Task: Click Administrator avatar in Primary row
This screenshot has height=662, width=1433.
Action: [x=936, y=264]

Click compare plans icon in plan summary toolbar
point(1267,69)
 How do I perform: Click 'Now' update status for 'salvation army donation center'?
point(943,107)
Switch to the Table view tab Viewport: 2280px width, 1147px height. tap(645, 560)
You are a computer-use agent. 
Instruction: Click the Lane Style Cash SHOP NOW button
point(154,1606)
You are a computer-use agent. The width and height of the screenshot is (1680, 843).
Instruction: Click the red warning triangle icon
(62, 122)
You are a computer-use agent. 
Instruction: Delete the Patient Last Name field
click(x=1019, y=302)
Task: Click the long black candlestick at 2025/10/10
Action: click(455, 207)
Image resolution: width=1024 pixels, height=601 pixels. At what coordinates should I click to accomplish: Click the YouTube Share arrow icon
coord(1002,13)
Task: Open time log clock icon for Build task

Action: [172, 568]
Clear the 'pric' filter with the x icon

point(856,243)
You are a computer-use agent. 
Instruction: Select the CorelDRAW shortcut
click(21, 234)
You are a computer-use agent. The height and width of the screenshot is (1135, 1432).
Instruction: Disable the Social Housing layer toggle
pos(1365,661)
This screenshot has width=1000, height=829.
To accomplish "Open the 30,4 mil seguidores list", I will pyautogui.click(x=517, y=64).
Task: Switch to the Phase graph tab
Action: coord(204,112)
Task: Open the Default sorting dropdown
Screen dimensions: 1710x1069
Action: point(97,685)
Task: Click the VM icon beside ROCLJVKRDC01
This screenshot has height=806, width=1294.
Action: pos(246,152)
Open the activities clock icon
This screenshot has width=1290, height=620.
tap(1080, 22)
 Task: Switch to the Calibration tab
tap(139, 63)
#####
[What is required] Take everything from the line containing "How do I perform: Click" down to the line containing "Action: point(97,685)" and write it out again, changing "Instruction" to "Directive" and leaving all else untouched.

[The completed task]
 How do I perform: Click 'Now' update status for 'salvation army donation center'?
point(943,107)
Switch to the Table view tab Viewport: 2280px width, 1147px height. tap(645, 560)
You are a computer-use agent. 
Directive: Click the Lane Style Cash SHOP NOW button
point(154,1606)
You are a computer-use agent. The width and height of the screenshot is (1680, 843).
Directive: Click the red warning triangle icon
(62, 122)
You are a computer-use agent. 
Directive: Delete the Patient Last Name field
click(x=1019, y=302)
Task: Click the long black candlestick at 2025/10/10
Action: click(455, 207)
Image resolution: width=1024 pixels, height=601 pixels. At what coordinates should I click to accomplish: Click the YouTube Share arrow icon
coord(1002,13)
Task: Open time log clock icon for Build task

Action: [172, 568]
Clear the 'pric' filter with the x icon

point(856,243)
You are a computer-use agent. 
Directive: Select the CorelDRAW shortcut
click(21, 234)
You are a computer-use agent. The height and width of the screenshot is (1135, 1432).
Directive: Disable the Social Housing layer toggle
pos(1365,661)
This screenshot has width=1000, height=829.
To accomplish "Open the 30,4 mil seguidores list", I will pyautogui.click(x=517, y=64).
Task: Switch to the Phase graph tab
Action: coord(204,112)
Task: Open the Default sorting dropdown
Screen dimensions: 1710x1069
Action: point(97,685)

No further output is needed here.